> [RECORDED INFORMATION]:
- - - - -

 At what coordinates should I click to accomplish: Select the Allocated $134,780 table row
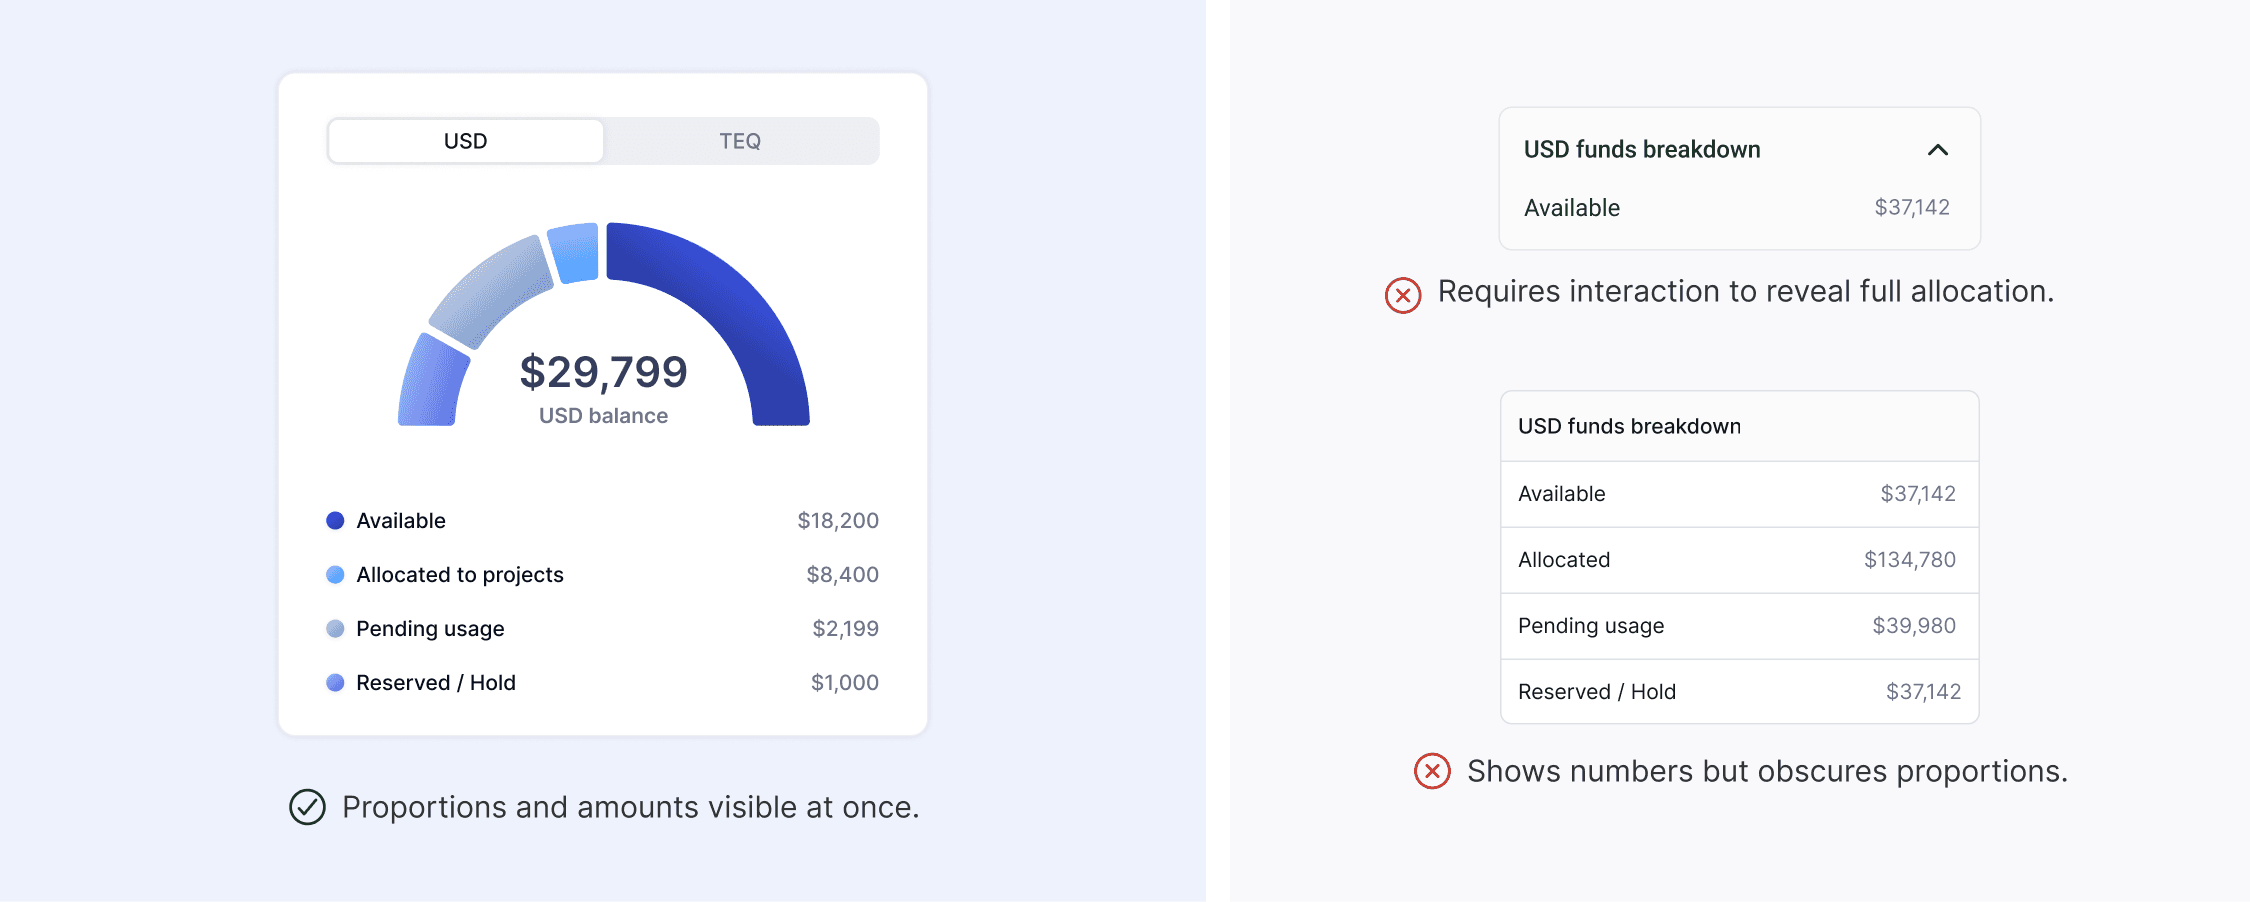(1739, 560)
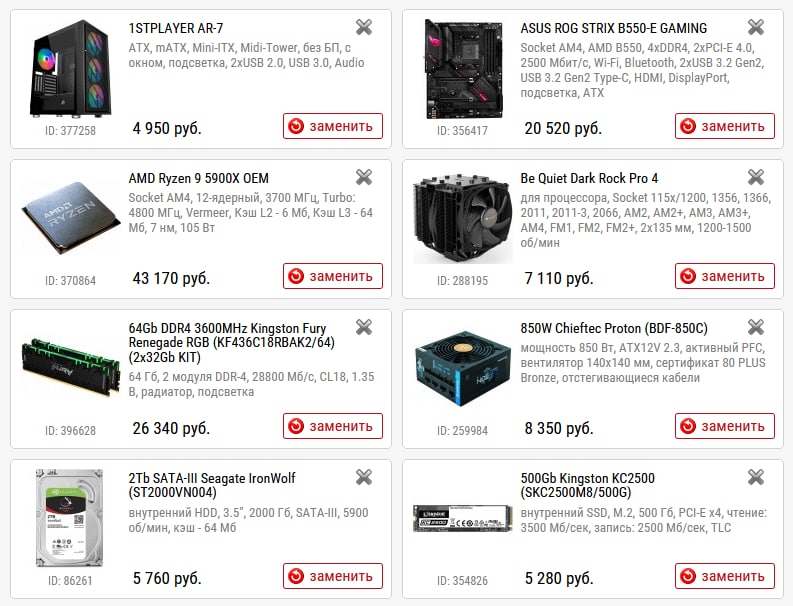The image size is (793, 606).
Task: Open the 500Gb Kingston KC2500 title link
Action: click(x=587, y=485)
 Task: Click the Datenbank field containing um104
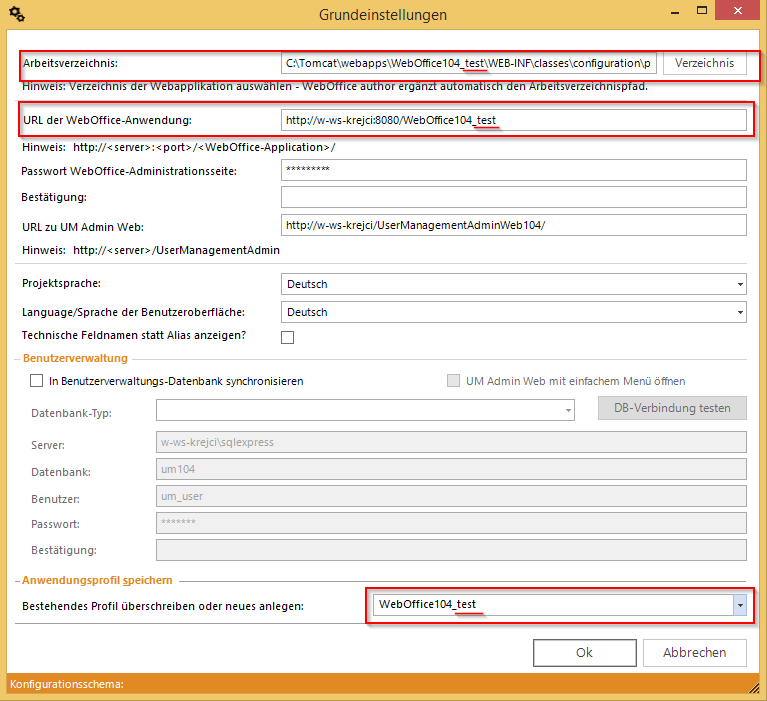tap(451, 470)
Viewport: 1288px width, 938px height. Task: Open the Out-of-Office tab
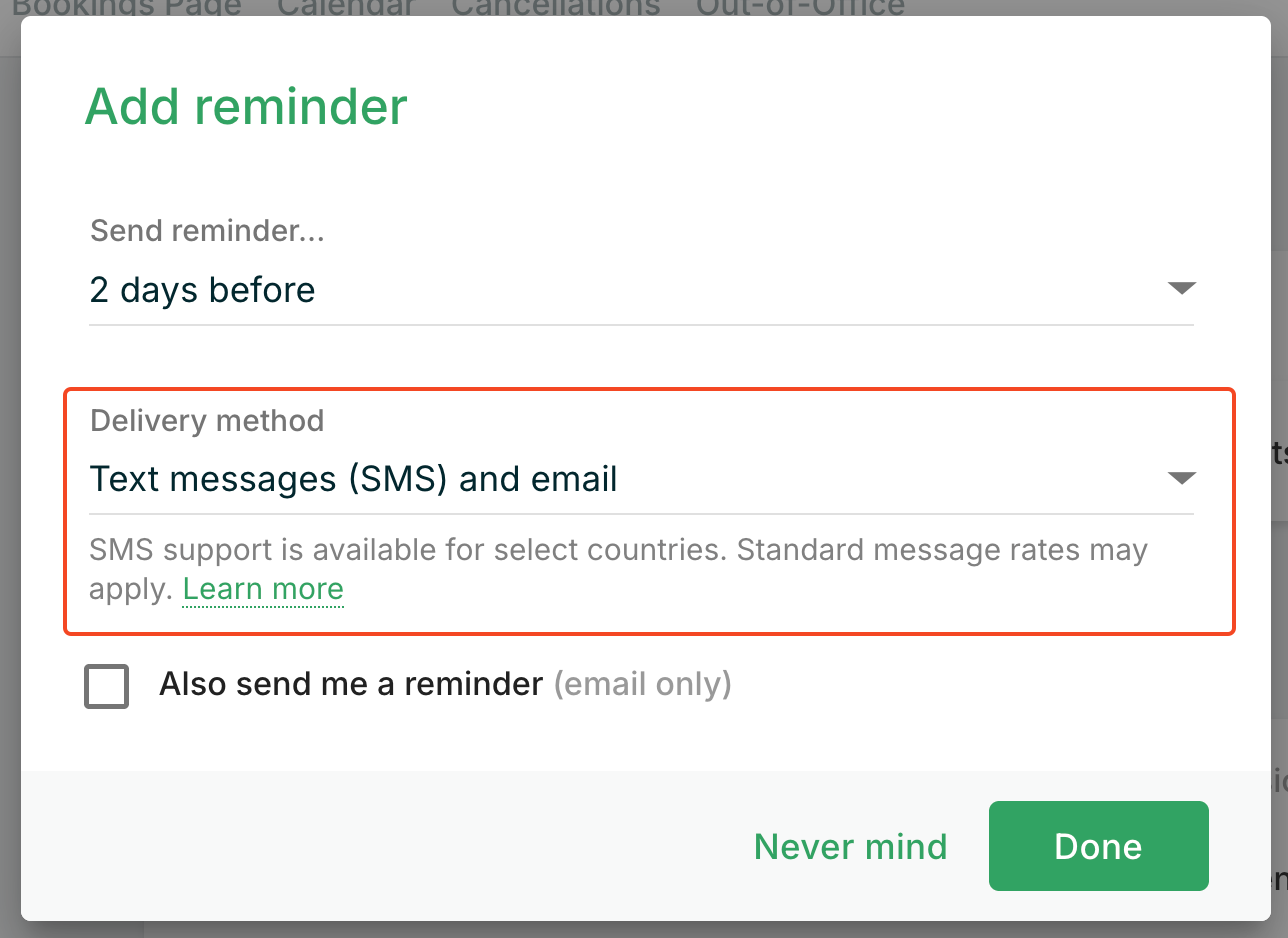click(x=800, y=8)
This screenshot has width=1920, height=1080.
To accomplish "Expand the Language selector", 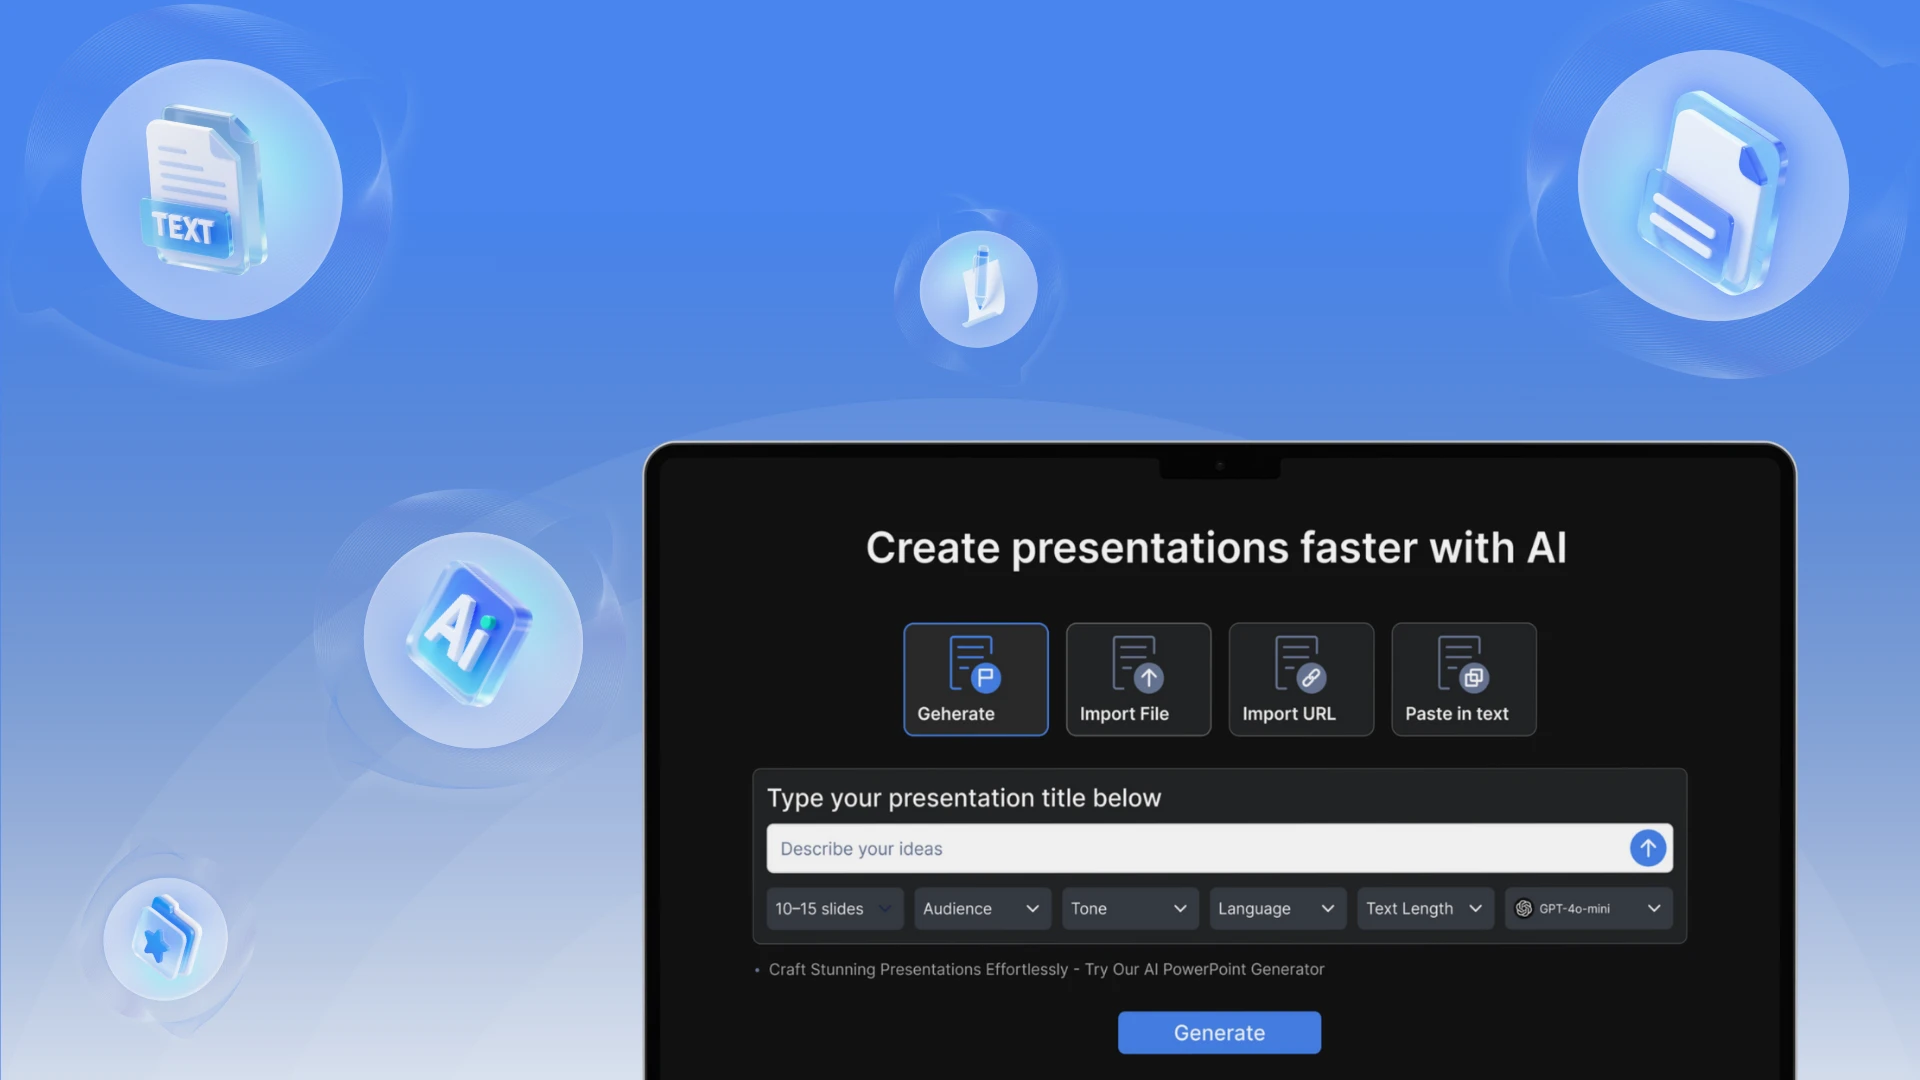I will click(x=1277, y=908).
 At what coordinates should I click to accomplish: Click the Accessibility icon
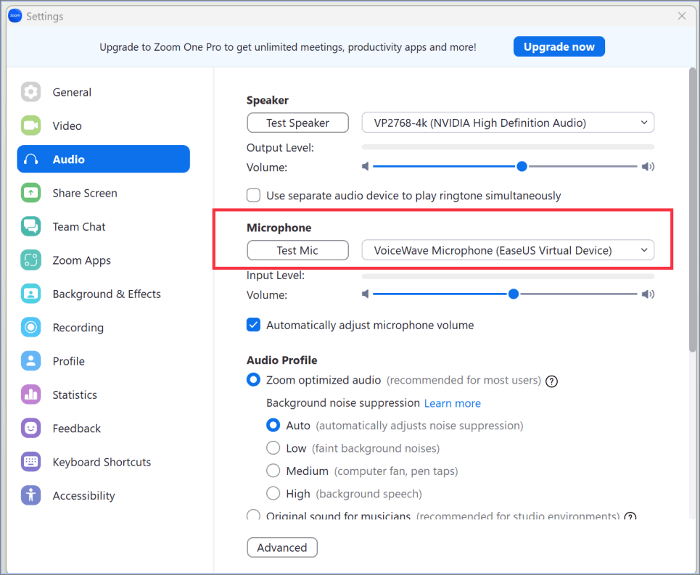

- - - - -

> [REQUIRED TASK]: Switch "table row" to "grid row" in the records from their start through the line containing "tap(451, 470)", and keep everything else unchanged. Leave the pictures out of the result.

> [EXERCISE RESULT]:
 At what coordinates should I click to accomplish: Select the Allocated $134,780 grid row
(1739, 560)
The image size is (793, 606).
Task: Open the 500Gb Kingston KC2500 title link
Action: click(x=587, y=485)
 Task: Click the Datenbank field containing um104
tap(451, 470)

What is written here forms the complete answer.